▶ [Data supplied]
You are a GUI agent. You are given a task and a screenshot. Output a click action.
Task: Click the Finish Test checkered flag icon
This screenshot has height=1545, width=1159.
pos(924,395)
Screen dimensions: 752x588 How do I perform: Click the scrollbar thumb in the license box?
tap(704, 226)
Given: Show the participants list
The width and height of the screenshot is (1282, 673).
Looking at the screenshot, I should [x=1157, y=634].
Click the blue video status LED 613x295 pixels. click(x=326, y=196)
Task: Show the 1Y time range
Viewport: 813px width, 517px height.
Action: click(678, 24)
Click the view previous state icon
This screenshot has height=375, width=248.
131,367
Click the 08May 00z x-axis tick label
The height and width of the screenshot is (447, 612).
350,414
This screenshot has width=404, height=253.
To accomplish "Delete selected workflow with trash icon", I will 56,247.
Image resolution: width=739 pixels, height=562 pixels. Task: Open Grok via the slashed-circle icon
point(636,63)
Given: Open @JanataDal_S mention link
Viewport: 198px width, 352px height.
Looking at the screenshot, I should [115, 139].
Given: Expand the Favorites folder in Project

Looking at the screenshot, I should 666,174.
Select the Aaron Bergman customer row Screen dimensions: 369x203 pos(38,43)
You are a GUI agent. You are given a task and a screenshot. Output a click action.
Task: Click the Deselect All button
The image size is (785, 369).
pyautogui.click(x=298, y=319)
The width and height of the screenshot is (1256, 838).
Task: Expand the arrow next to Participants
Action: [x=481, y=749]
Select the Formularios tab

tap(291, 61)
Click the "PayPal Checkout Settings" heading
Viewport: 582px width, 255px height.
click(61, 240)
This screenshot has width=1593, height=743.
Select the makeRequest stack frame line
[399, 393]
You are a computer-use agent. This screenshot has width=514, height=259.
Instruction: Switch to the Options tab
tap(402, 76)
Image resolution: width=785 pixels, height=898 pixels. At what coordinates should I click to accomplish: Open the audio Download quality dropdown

▶ [What needs to be done] Pull out each line of the entries that contains "Show".

▶ [Output of the exercise]
Given: Show the participants list
Task: Show the 1Y time range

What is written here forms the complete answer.